* Page extract *
.....

Summaries and Derived Data

Summaries Across Related Tables


Learning Objectives

  • You can write grouped queries that summarize data across joined tables.
  • You can use LEFT JOIN to keep groups visible that would otherwise disappear.
  • You can recognize when a join silently inflates counts and predict when this will happen.
  • You can verify a summary query by cross-checking it against the underlying data.

Summary queries often summarize data across relationships. The same relationship paths that we practised in the part on Data in Multiple Tables support both grouped summaries and row queries.

Multi-table summaries also introduce a new hazard: a join can silently inflate counts, making the query look right while quietly returning the wrong numbers. The second half of this chapter introduces the verification habit that catches these mistakes.

Start from the Relationship Path

Suppose the question is: how many submissions has each exercise received?

.....

* Data rows *
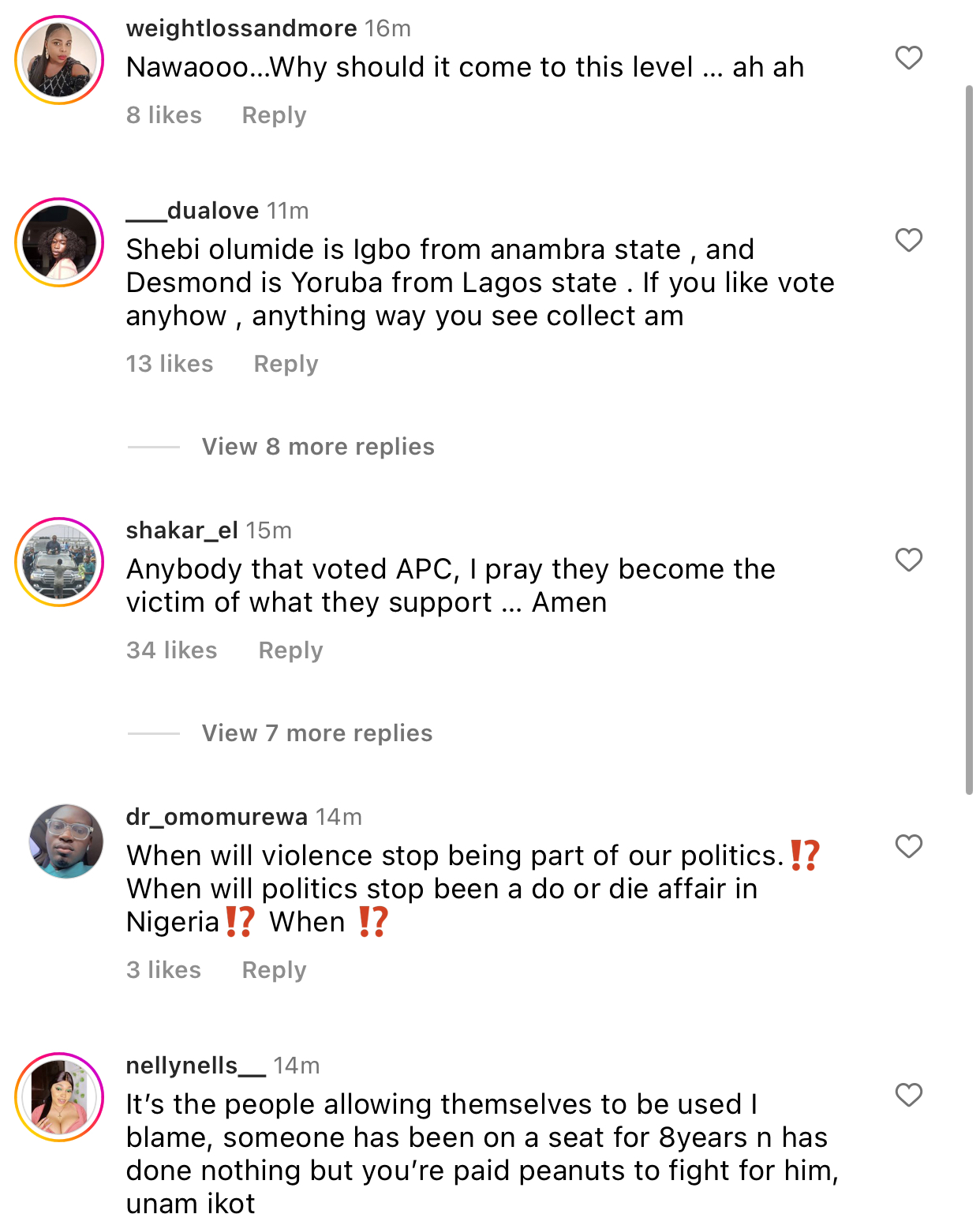The height and width of the screenshot is (1229, 980).
Task: View shakar_el's story avatar
Action: pos(59,562)
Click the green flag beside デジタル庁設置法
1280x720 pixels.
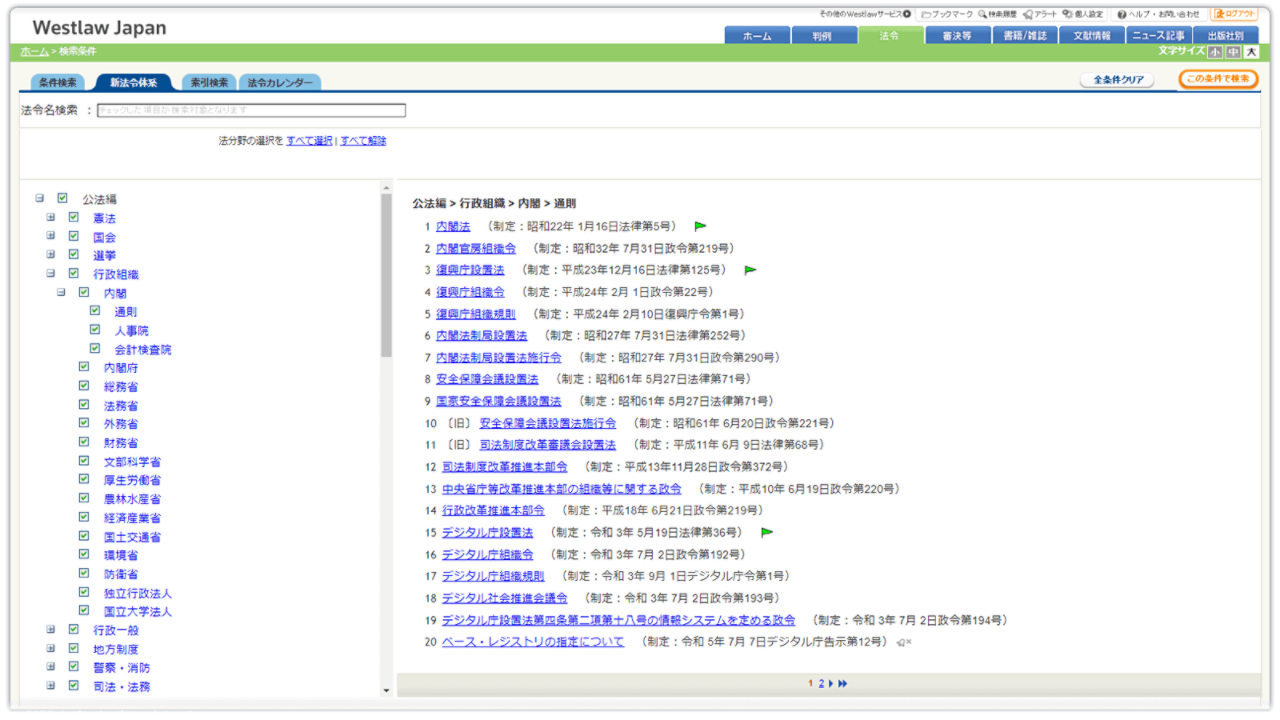pyautogui.click(x=767, y=533)
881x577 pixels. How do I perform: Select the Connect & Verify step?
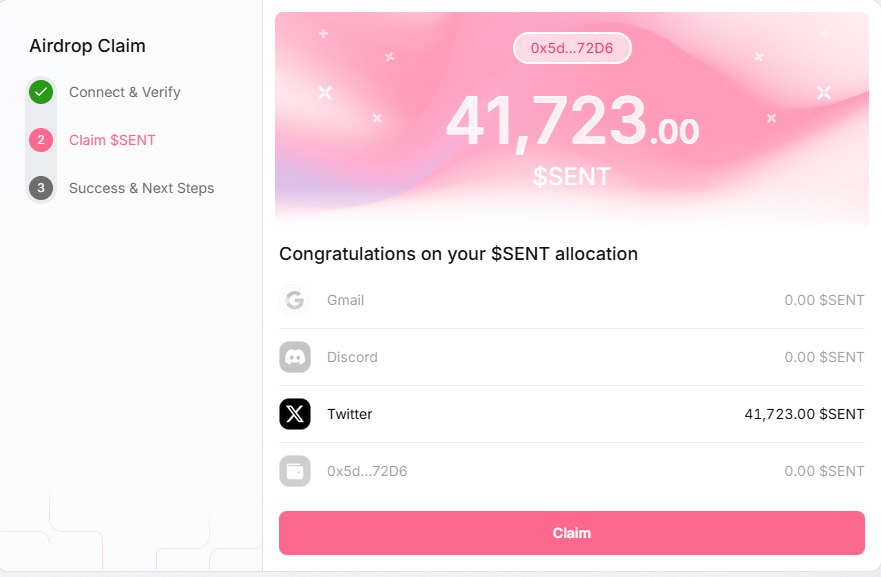(x=125, y=92)
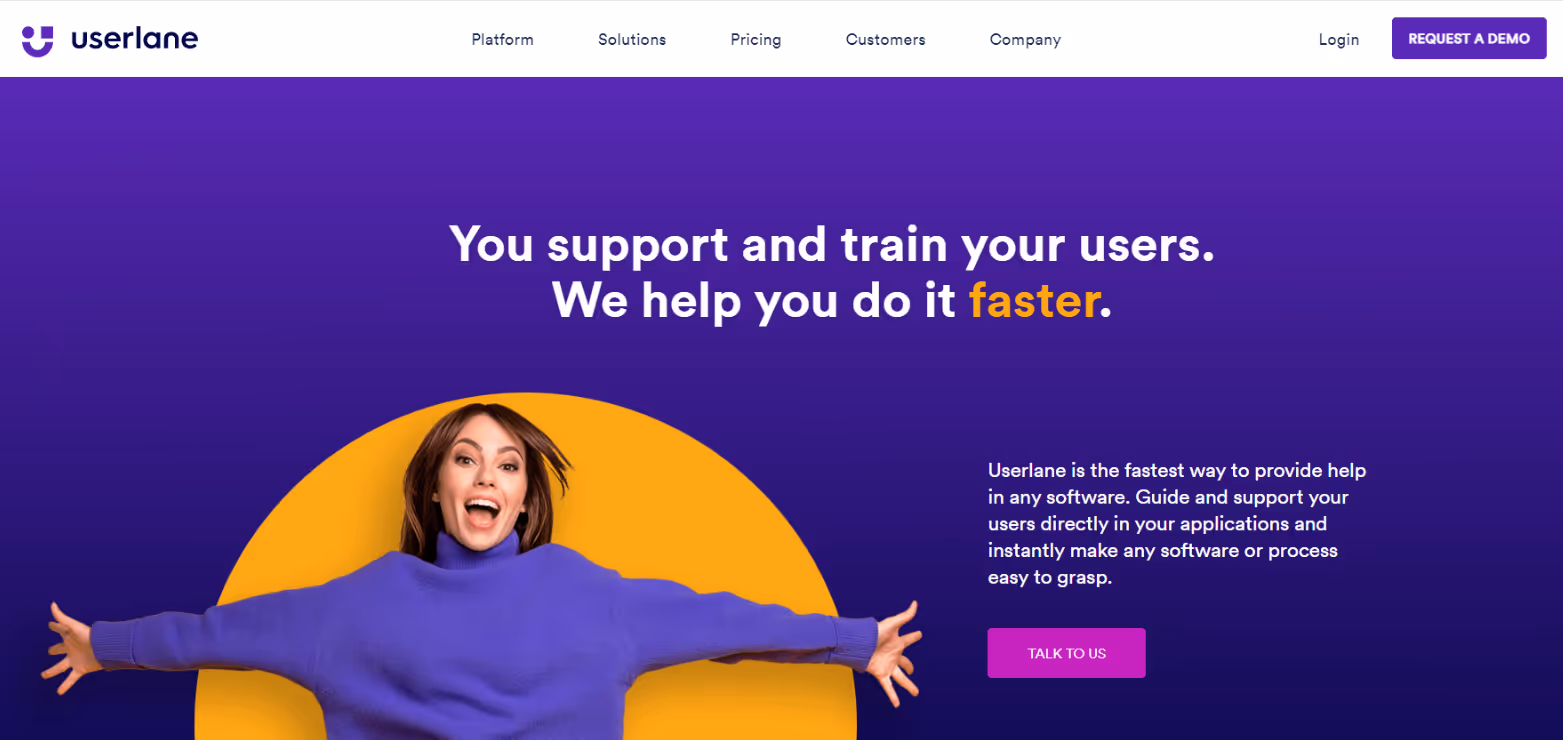Click the TALK TO US button

click(1066, 653)
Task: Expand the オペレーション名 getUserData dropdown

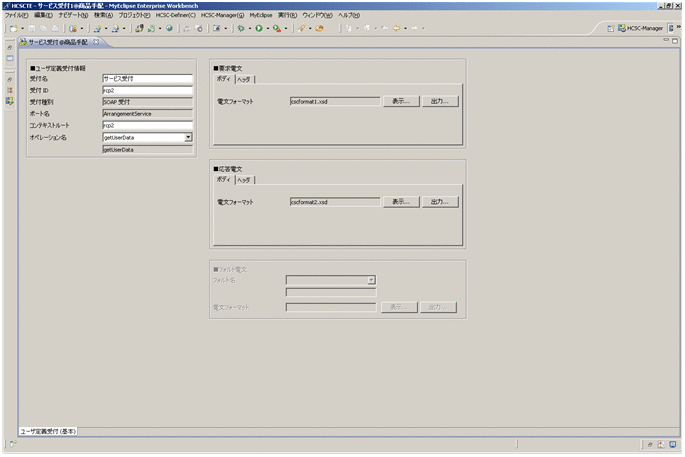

.....

* Short problem *
Answer these questions about the page on summaries across related tables:
1. Which kind of join lets groups stay visible when they would otherwise disappear?
2. What can a join silently do to counts?
3. What question is posed under "Start from the Relationship Path"?
The listing was taken from a different source than the text.

* Exercise solution *
1. LEFT JOIN
2. It can inflate them.
3. How many submissions has each exercise received?